Other criticism was considerably more harsh. The Pittsburgh Post-Gazette called it "so dreadful, it's occasionally funny."
As did many reviews, the one in the Boston Globe lumped it in with "Saving Jessica Lynch," calling the two TV movies "naive little docudramas that too-obviously spin the facts in favor of the people who 'authorized' them. . . . Neither movie cares much about the details as it hurries to its inevitable, strings-plagued parent-child reunion."
The Hartford Courant panned the movie's acting as "nondescript" and its direction as "workmanlike."
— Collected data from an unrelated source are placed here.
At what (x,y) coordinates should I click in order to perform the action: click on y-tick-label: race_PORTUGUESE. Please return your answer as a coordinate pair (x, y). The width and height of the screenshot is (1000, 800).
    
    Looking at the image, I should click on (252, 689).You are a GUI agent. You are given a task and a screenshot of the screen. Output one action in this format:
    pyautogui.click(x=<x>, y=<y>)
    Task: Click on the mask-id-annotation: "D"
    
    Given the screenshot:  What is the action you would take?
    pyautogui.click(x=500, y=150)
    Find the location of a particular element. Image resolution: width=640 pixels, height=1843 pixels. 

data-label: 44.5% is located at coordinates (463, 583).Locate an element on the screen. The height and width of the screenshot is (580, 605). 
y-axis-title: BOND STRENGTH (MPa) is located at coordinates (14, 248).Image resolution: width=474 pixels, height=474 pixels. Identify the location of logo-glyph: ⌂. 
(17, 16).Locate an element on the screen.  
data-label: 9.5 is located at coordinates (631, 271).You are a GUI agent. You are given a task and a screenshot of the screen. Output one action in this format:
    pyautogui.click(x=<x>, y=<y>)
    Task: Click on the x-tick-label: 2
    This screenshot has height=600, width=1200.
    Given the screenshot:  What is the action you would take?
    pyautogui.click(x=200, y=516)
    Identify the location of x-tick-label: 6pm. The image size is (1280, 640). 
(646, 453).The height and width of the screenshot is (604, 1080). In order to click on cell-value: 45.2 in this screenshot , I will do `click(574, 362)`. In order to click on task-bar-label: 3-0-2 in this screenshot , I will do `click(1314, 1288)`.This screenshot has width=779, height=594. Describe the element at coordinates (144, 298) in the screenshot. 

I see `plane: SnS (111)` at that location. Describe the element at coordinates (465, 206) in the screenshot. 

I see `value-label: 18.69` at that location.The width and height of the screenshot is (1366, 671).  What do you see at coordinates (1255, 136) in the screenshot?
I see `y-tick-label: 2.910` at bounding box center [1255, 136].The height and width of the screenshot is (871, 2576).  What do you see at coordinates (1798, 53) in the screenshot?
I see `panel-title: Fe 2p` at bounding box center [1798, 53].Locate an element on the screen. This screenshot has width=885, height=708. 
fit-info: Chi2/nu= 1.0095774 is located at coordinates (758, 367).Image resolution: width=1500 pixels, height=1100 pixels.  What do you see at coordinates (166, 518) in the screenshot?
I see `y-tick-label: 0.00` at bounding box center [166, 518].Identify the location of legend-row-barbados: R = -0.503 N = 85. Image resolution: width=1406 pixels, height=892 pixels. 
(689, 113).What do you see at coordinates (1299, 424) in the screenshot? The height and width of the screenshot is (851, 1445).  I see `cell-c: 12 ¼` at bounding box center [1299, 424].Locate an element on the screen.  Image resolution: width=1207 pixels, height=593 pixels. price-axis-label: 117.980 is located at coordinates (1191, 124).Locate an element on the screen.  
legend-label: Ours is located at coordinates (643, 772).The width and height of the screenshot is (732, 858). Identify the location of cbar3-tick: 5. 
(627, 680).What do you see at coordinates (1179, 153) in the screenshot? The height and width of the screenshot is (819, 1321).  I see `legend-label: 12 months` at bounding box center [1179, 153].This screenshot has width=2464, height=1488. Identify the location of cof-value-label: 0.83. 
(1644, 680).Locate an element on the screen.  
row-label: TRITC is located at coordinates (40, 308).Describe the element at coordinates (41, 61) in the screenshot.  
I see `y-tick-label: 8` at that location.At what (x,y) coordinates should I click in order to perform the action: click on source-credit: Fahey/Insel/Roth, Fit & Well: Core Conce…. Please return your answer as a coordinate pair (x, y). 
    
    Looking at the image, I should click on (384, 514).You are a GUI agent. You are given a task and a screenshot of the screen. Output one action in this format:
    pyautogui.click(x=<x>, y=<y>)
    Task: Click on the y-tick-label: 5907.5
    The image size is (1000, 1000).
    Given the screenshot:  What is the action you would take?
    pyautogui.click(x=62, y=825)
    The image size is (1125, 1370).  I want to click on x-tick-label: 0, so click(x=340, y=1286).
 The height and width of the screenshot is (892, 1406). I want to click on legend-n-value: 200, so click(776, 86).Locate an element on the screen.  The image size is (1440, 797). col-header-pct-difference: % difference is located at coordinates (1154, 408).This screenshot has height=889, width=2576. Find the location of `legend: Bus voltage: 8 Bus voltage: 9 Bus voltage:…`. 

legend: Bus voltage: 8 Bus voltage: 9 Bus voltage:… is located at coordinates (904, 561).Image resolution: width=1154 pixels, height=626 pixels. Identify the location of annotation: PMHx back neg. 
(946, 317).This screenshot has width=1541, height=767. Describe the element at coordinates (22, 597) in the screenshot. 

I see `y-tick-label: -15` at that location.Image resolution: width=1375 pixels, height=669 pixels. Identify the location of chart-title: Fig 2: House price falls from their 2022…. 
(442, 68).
And the paper attacked the movie's timing. "The Smart film joins other recent docudramas, including 'D.C. Sniper,' that have no problem indicting and condemning people who have yet to go to trial. . . . Except for the cross-promotion for the book, 'The Elizabeth Smart Story' could have waited until May sweeps to avoid the technicality of innocent until proved guilty for suspects Brian David Mitchell and Wanda Barzee."
Elizabeth Smart's parents, Ed and Lois, came under fire as well.
A New York Times review commented that the story in the movie "has since been eclipsed by a new mystery: the Smart family's second act, which includes a book . . . and a round of smarmy interviews with television divas from Katie Couric to Oprah Winfrey."
Which is mild compared to the Times columnist who charged that the "tireless and tasteless exploitation of their daughter's trials have made them the most unwelcome parents to invade American living rooms since JonBenet Ramsey's."
Which was only slightly more harsh than the United Features Syndicate review that read, "Since her miraculous discovery and return to her parents, the public sentiment has shifted from joy to exhaustion to irritation, as the Smarts have transformed themselves from victims to ubiquitous media hounds."